Modern retellings may not be a particularly new trend in literature, but comedian and actor Shappi Khorsandi has uncovered some new ground to explore in her latest YA novel, eschewing the narratives we’ve seen adapted time and time again to instead draw inspiration from the life of a historical figure whose story may not be as widely known.
The result is Kissing Emma, a retelling of the life of Lord Nelson’s mistress Emma, Lady Hamilton, and a dark and gripping story about the rise and fall of a 16-year-old girl growing up in a status-obsessed world. In this novel, Khorsandi explores the darker side of social media, while also putting a spotlight on the dangers posed by those who are only too willing to take advantage of a beautiful, vulnerable young woman.
The book centres on 16-year-old Emma, and it’s quickly revealed that life hasn’t always been easy for her and her mum. Growing up, Emma’s childhood was overshadowed by her drunken, abusive father and his violent fights with her mother, while his shocking, unexpected death ended up casting a long-lasting suspicion over Emma’s mother, who was accused of – but never charged with – his murder.
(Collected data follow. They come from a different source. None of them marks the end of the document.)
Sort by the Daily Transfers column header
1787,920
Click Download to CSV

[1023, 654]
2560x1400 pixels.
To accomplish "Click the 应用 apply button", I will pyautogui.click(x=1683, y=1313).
By the time Emma is 16, she and her mother are down on their luck, and Emma is struggling with family, with money and with the girls her own age who are quick to bully, judge and torment her – and the boys who only want one thing.
As Emma grows up, she experiences love, heartbreak, prejudices and hardships and it all comes to a head in her final year of school when she becomes determined to get a real job and earn some real money. In doing so, Emma finds herself caught up in a dangerous world with people whose motives are far from innocent, and it’s not long before she’s in over her head as she realises that some things really are too good to be true. Something has to be done, but can Emma ever take back control of her own life?
I realised I had a choice. I could be the old Emma Lyons, who’d have hunched her shoulders and scurried away, not wanting any trouble – or the new Emma Hamilton, who held her head up high and stared back. So that’s what I did.”
By its very nature, Kissing Emma is a difficult book to define. It explores a lot of issues, making it a book that lends itself well to discussions and important conversations, but it’s also a very heavy read and therefore one that can be difficult to enthusiastically recommend to everyone. It does, however, feel like a book that all teenage girls in particular should read at least once, especially as Khorsandi manages to capture the teenage experience so accurately – so much so that it’ll be difficult to find a reader who can’t relate to Emma’s fallouts with her friends, her giddy experience of getting to know a boy for the first time, or even the helplessness she feels in wanting to be able to help her mum but not knowing how best to do that.
What’s also interesting is how Khorsandi translates the life, experiences and injustices of Emma Hamilton from the late 18th Century to the modern day, drawing parallels between both Emmas’ lives that reiterate just how far (and how little) attitudes have changed over the last 200 years. In a lot of ways, Kissing Emma reminded me of Sarra Manning’s The Rise and Fall of Becky Sharpe but as written for a younger audience. Both novels update the story of a female figure from around about the same time period to the modern day and both of these protagonists have dreams of elevating their stations and not being held back by their social class too. But whereas Becky is shrewd, meticulous and resourceful in her actions, Emma is much more naive and it’s this that makes the difference between the light-hearted entertainment of Becky’s story and the more raw, heart-wrenching narrative of Emma’s.
While there are some much-needed moments of levity in Kissing Emma, a lot of the novel does focus on more of the darker aspects of life and exploring the many ways in which society casts judgement on others. This can make for some difficult and triggering reading, with a content warning list that includes racist comments, discussions of discrimination, social class biases, sexual assault, grooming, bullying, death of a parent and abusive and controlling relationships, among others.
There are a few pacing issues in this novel too, which is more an overview of Emma’s whole life than a particularly in-depth exploration of the events noted in the synopsis – and those don’t actually happen until more than halfway through the book in any case. At times the narrative feels a little uneven as a result, lingering at some points unnecessarily before quickly moving past some of the events that hold more emotional and narrative weight.
But ultimately this is a book for younger readers, and an audience of 12-15 year-olds will certainly be able to appreciate Kissing Emma as the modern fable it was written as. Emma is a sympathetic lead throughout and you want her to be able land on her feet after everything she’s been through. With this story, Khorsandi is also introducing a new generation of readers to the tragic story of Emma, Lady Hamilton, and shining a light on a figure who’s often overlooked and only defined in terms of her relationship with men, rather than for her own actions.
The modern day Emma is given agency and choices that the historical Emma was not, and while Kissing Emma doesn’t hold back from portraying the hard, desperate and dangerous times of Emma’s life, this is fortunately a retelling that gives Emma’s story a happier ending and, more importantly, gives her a chance to stand up to all the men who took advantage of her too.